Yusef Salaam, um dos cinco adolescentes negros e latinos condenados pelo estupro de uma corredora no Central Park em 1989 e inocentado mais de uma década depois, foi eleito na terça-feira (7) para representar o Harlem no Conselho Municipal de Nova York, equivalente à Câmara Municipal.
Salaam, que concorreu sem oposição, obteve vitória expressiva nas primárias democratas disputadas em junho, quando derrotou dois integrantes da Assembleia Estadual de Nova York. A democrata que ocupa o assento no conselho, Kristin Richardson Jordan, desistiu da corrida antes das primárias.
O eleito falou frequentemente durante a campanha sobre sua condenação, absolvição e perseguição pelo ex-presidente Donald Trump, que publicou, na época do caso, anúncios de página inteira em jornais pedindo a reintrodução da pena de morte como resposta para o crime.

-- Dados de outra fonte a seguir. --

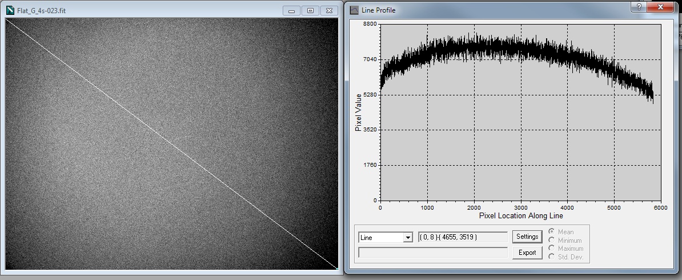The height and width of the screenshot is (280, 682).
Task: Click the Line Profile window icon
Action: point(354,10)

“O karma é real, e temos que lembrar disso”, afirmou Salaam em uma entrevista, dizendo ser irônico que, enquanto ele foi eleito para o Conselho, Trump enfrenta acusações criminais.
O caso em que Salaam foi erroneamente acusado e condenado no final da década de 1980, momento de grandes tensões raciais no país, destacou as falhas do sistema judiciário —e foi retratado na minissérie “Olhos que Condenam”, de 2019.
As confissões de Salaam e dos outros quatro jovens condenados junto com ele foram obtidas sob coerção. Não havia evidências de material genético ligando os adolescentes —Salaam, Korey Wise, Kevin Richardson, Raymond Santana e Antron McCray— ao ataque.
Declarações racistas de Trump à época contribuição apenas para inflamar as tensões. Salaam diz que não guarda mágoas em relação ao ex-presidente, e afirma apenas espera por justiça.
“Espero que ele seja tratado da forma como não fomos”, disse Salaam. “Eles nos julgaram culpados antes de termos um julgamento justo.”
Na festa de vitória pela eleição, Salaam disse que a história de sua condenação injusta, os quase sete anos que passou na prisão, sua absolvição e seus esforços para reformar o sistema de Justiça foram o motivo pelo qual os moradores de Harlem se conectaram com ele.
Essa experiência de vida, segundo ele, “me guia, me informa e me permite ser um humilde servo do povo. Nossa participação pelo bem maior pode nos levar a ser uma comunidade que trabalha unida, se organiza unida e tem uma visão inclusiva, em vez de exclusiva”.
Salaam é um democrata moderado, ao contrário de sua antecessora, Jordan, uma democrata mais à esquerda do partido e uma das integrantes mais progressistas do Conselho Municipal. Ela adotou posições incisivas à esquerda em relação ao desenvolvimento habitacional e à Guerra da Ucrânia, mas não contava com o apoio de muitas organizações progressistas e deixou de comparecer a mais da metade de suas reuniões de comitê.
Salaam apoia a construção de um empreendimento habitacional na Rua 145, que Jordan se opôs por temer que a medida aprofundasse o processo de gentrificação do local. Ele também afirmou que não deseja reduzir o financiamento da polícia, apesar de suas experiências passadas com o sistema de Justiça.
Ele não conquistou o apoio dos progressistas locais durante as primárias, mas Cornel West, professor e ativista que concorre à Presidência, e Keith Ellison, procurador-geral progressista de Minnesota, ambos o endossaram. Ele fez frequentes aparições em veículos de mídia nacional ao longo de sua campanha.
Observadores veem sua eleição como uma faísca de esperança para o Harlem, que já foi a capital política negra de Nova York. Esse título agora pertence ao centro do Brooklyn.
O bairro está lidando com os efeitos da gentrificação, incluindo a perda de moradores negros, a proliferação de clínicas de tratamento para dependentes de drogas e a falta de moradias acessíveis.
Keith Wright, presidente do Partido Democrata de Manhattan e ex-deputado, recrutou Salaam, que morava no estado da Geórgia na época, para concorrer ao cargo em uma conversa na qual o chamou de “Nelson Mandela do Harlem”.
“Ele foi um prisioneiro político. Ele foi injustamente preso e sequestrado quando criança”, disse Wright, que teve palavras mais duras para o papel de Trump no sofrimento de Salaam.
“Yusef chamou isso de karma”, disse Wright. “Vou criar outra frase: tudo que vai, volta.”